It is worth noticing that the internal diameter of the tube might limit the robot response due to the restriction in the air path when high crawling velocities are sought. This issue is prone to happen during the actuator deflation because its low pressure below 5 kPa drives the flow discharge. The depression inside the syringe is limited so that the pressure drop across the tube stays very low, restraining the achievable mass flow rate. Installing a tube bigger in diameter solves this flow-related issue but affects the stability of the robot during operations (e.g., we tested a tube with a 4 mm inner diameter).
Moreover, the analysis of the straight motion also includes calculating the cost of transport ( C O T ), namely the energy efficiency for moving the robot. Its definition involves the amount of energy required to overcome friction and the work associated with the vertical shift of the center-of-mass as follows:
C O T = m g Δ h + s ( F α 1 + F α 2 2 + F α 3 + F α 4 2 ) m g s .
We used the parameters listed in Table 2 for this calculation, where the friction forces refer to the different positions illustrated in Figure 12.
In this regard, we assumed average friction values for each movement of the two robot extremities due to the almost linear trends of these forces as reported in the Appendix A. The resulting C O T = 2.96 indicates that the robot exhibits suboptimal energy efficiency, even if it is deemed satisfactory due to the small size of the device.

4.2. Testing Curved Motion

Considering the dual-actuator robot, we tested its ability to turn following a U-shaped path. As mentioned, curved motion requires different velocities of the two robot halves. We operated the inner and outer sections with a 1:2 frequency ratio, which refers to the commands given to the electro-pneumatic power supplies reported in Figure 13. The command in the upper plot was also used for both actuators during the straight sections of the path going into and coming out of the U-shape.
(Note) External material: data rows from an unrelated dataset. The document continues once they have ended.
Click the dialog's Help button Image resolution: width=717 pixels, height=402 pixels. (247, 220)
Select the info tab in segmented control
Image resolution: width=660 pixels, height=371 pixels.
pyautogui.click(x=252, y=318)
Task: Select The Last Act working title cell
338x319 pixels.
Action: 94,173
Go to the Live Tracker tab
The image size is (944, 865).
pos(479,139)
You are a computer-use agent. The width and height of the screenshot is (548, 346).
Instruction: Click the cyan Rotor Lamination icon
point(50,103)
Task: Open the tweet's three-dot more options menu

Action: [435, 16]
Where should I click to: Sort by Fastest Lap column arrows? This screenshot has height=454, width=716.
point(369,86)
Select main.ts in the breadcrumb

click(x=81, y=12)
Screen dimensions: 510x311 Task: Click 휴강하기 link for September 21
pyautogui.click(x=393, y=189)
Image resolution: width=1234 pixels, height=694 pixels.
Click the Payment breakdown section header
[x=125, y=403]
The robot position was tracked with a motion-capture device (Vicon 3D motion-capture system) that required detection marks on the robot. The resulting motion is also plotted in Figure 13.
The recorded trajectory indicates that the robot behaved predictably. The robot performed cornering with a turning radius of about 85 mm, which is relatively close to the 90 mm predicted by the theoretical model elucidated in Section 3.2. Despite the resulting 5.5% average error due to unmodeled uncertainties (i.e., the locomotion mechanism has limited robustness and sensitivity to external conditions), the dual-actuator robot can successfully move along a straight line when desired and maintain a constant radius while steering. It should be noted that both versions of the robot cannot operate in unfavorable conditions, such as on surfaces characterized by extremely low friction coefficients and on uneven terrains with obstacles. In any case, our robots can mimic inchworm crawling with minimum complexity and sensorless operations in open-loop control.

5. Conclusions

In this research paper, we have presented novel, bio-inspired crawling robots that mimic the locomotion of inchworms to help underline the mechanisms of crawling. The main contributions of our study are summarized as follows:
(1)
We have designed and prototyped two coin-sized robot versions with the simplest structures (cut-and-fold bodies) and actuators (fluid-driven soft actuators), namely single- and dual-actuator robots that perform straight motion alone or both straight and curved motion.
(2)
We have studied the friction characteristics of the robot extremities in touch with the ground that deal with stick–slip contact conversions. We have understood how to design these contact points to achieve proper attack angles and anchoring capability that ensure crawling.
(3)
We have developed mathematical models for describing the robot motion in open-loop control. These straightforward techniques illustrate the crawling mechanism by giving predictions comparable to experiments.
(4)
We have conducted experiments showing that the robots can move up to 4.5 mm/s with straight motion (i.e., 0.1 body lengths per second) and perform cornering and U-turns while maintaining a constant curvature radius.
In summary, such robots can crawl with desired velocities along predetermined paths on flat surfaces despite their minimal complexity in both design and control. This minimal and easily replicable approach represents an important contribution toward the successful development of miniature crawling robots. The low-cost characteristics and straightforward structure also make these robots excellent candidates for research and education purposes. They can be deployed to expand this investigation to other areas since future efforts should focus on making crawling robots suitable for multiple environments. Developments should enhance robustness to perform highly repeatable operations and flexibility to navigate uneven surfaces (e.g., multi-legged design). Exploring new materials for the contact points with the ground could enable climbing capabilities on vertical surfaces to complete advanced maneuvers.

Author Contributions

Conceptualization, M.L. and D.P.; methodology, J.W., M.L. and D.P.; investigation, J.W.; data curation, J.W.; original draft preparation, D.P.; review and editing, J.W., M.L. and D.P.; internal funding acquisition, D.P. All authors have read and agreed to the published version of the manuscript.

Funding

This research received no external funding.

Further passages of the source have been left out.